D'autres logiciels adoptent une numérotation qui finit avec un nombre pair pour les logiciels stables, et un nombre impair pour les versions instables.

Dans le monde de l'open-source on peut trouver des logiciels en version 0.x. Il est souvent admis qu'un logiciel qui n'a pas encore atteint la v1 n'est pas encore stable.

Long-Term Support

Certains logiciels sont en version LTS (Long-Term Support). Ces versions LTS ont une durée de maintenance supérieure par rapport aux versions standards.

Ces versions LTS sont souvent privilégiées par les entreprises car elles leur garantissent la disponibilité de correctifs sur plusieurs années sans prendre le risque de faire une "montée de version".

Ainsi Ubuntu 18.04 LTS a une maintenance de 5 ans, alors qu'Ubuntu 18.10 a une période de maintenance de 2 ans.

Autres exemples :

Édition entreprise/communautaire

Certains logiciels sont offerts en 2 modes différents :

  • Mode CE ou Community Edition : version open-source du logiciel, gratuit
  • Mode EE ou Enterprise Edition : version payante du même logiciel, avec des fonctionnalités supplémentaires, à l'intention des entreprises.

Exemple : Docker 18.09 CE

Anecdotes

Les versions de logiciels ne sont pas à l'abri de quelques bizarreries :

  • Le langage PHP est passé directement de la version 5 à la version 7. En effet, PHP 6 n'a jamais vu le jour, victime de sa mauvaise réputation lors de son développement. Les développeurs ont préféré repartir d'une feuille blanche et de passer directement à PHP 7.
  • Le noyau Linux change de version majeure de manière complétement arbitraire selon l'humeur de Linus Torvalds, son créateur.
  • Certains éditeurs, comme Microsoft, évitent de proposer une version 13 par superstition autour de ce nombre.

Sécurité

Les logiciels ne sont pas épargnés par les bugs et les failles de sécurité.

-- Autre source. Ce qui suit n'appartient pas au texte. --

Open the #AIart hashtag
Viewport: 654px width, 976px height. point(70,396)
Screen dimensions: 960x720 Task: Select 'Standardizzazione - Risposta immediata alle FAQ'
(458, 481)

Des sites institutionnels comme le (Centre gouvernemental de veille, d'alerte et de réponse aux attaques informatiques (CERT-FR) OU CVE Details répertorient les différentes vulnérabilités de chaque version de logiciel.

Exemple: Vulnérabilités connues dans Wordpress 4.9.8

Conseil pour les développeurs

  • Si vous créez un logiciel, utilisez une convention comme le Semantic Versioning.
  • Maintenez une liste des changements (CHANGELOG ou Release Notes) pour chaque version et fournissez-la à l'équipe de production avec le déploiement.
  • Gérez les dépendances de vos logiciels avec un outil dédié (Apache Maven, Python pip, NuGet, npm).
  • Analysez régulièrement vos projets pour détecter des libraires tierces obsolètes ou vulnérables.

Conseil pour les ingénieurs de production

  • Vérifiez que la version testée dans un environnement de test est identique à celle que vous vous apprêtez à déployer en production.
  • Il est fortement déconseillé d'installer un logiciel non finalisé (en version alpha ou beta) en production.
  • Lisez la liste des changements (CHANGELOG ou Release Notes) avant le déploiement d'une nouvelle version.